テーブルの上には大量の酒瓶とジュース。宴会?

 

「あら! 起きたの! ……って、何その黒いの。刺青入れた?」

 

歌姫先生が既に出来上がった顔で絡んでくる。

 

「轟鬼、病み上がりなんだからあんま歩き回るなよ」

 

家入さんは缶ビールを片手に手を振る。

 

「……何をしてるんですか?」

 

「ガキどもがキッチン占領してるから待機中。今夜は『クエ』よ! クエ鍋!」

 

……クエ? 高級魚じゃないか。誰が捌くんだ?

挨拶をしてキッチンへ向かう。

中を覗くと、真希、棘、パンダ、そして優太が作業をしていた。

調理道具が以前の3倍くらいに増えている。

まな板の前で、真希が見事な包丁さばきで巨大なクエを解体していた。すごい集中力だ。

邪魔になりそうなので、後ろから見守る。

料理か。懐かしいな。孤児院にいた頃は、よくみんなで作ったっけ。

優太が、チラチラとこちらを見ている。

真希と棘も、作業の手を止めてこちらを見て固まった。

 

「「「……どちら様ですか?」」」

 

あ。

そういえば、今は学生帽もマントも着けていない。

Yシャツにスラックス、そして全身に黒い影がのたうっている。顔色は死人のように白い。

……不審者だこれ。

 

「え〜と……君たちの先輩だよ。轟鬼です」

 

「パンダは気づいてたろ!?」

 

真希が包丁を構えたままパンダを睨む。

 

「いやぁ、反応が見たくて……」

 

パンダが悪びれもせずに言う。

 

「先に言えや!」

 

「真希、包丁は人に向けちゃダメだよ」

 

苦笑しながら近づくと、みんなが心配そうな顔をする。

 

「先輩、体は大丈夫なんですか?」

 

優太が駆け寄ってくる。

 

「しゃけ」

 

「これは術式で動かしてるだけだから大丈夫。今は触覚と嗅覚がないからね」

 

「……マジかよ」

 

真希が顔をしかめる。

 

「何か手伝おうか?」

 

「おかか!!」

 

「ダメですよ! 安静にしててください!」

 

棘と乙骨君に背中を押され、キッチンから共有スペースに強制送還された。

優しい後輩たちだ。

共有スペースに戻ると、歌姫先生に捕まった。

 

「何? 追い出されたの?」

 

「まぁ、はい」

 

「こっち来なさいよー! ほら!」

 

 ガシッと肩を組まれる。
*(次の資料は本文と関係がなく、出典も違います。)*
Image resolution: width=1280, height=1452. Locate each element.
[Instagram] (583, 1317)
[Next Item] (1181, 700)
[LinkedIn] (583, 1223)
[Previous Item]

酒臭い……はずだが、匂いがしないのが逆に怖い。

 

「そう言えば感謝してるのよ。アンタ、私の生徒たちを守りながら戦ってくれたんでしょ?」

 

先生が勝手に僕のコップに日本酒を注ぐ。

 

「途中で抜けちゃいましたけどね」

 

「いいのよ! 結果的に全員無事だったんだから! ほら飲め!」

 

「未成年です」

 

「私の酒が飲めないっての!?」

 

理不尽だ。家入さんに助けを求めるが、視線を逸らされた。

しばらくして、後輩たちが鍋を持ってやってきた。

豪華なクエ鍋。他にも色とりどりの料理が並ぶ。

五条先生と恵くんもちゃっかり参加している。

宴が始まる。

騒がしい。楽しい。料理も美味しい。

でも。

僕の隣と、その隣。

いつもなら一番騒がしい二人がいない空白が、どうしても埋まらない。

 

――あいつらが帰ってくる場所になってやれ。

 

日下部先生の言葉を反芻する。

そうだ。僕はここで待つ。

また次の春が来れば、新しい出会いもあるだろう。

二人がいつ帰ってきてもいいように。そして、この優しい後輩たちを守れるように。

僕はもっと強くならなきゃいけない。

感覚のない手でグラスを握りしめ、僕は夜空を見上げた。




次は三年生ですね。
いよいよ原作です。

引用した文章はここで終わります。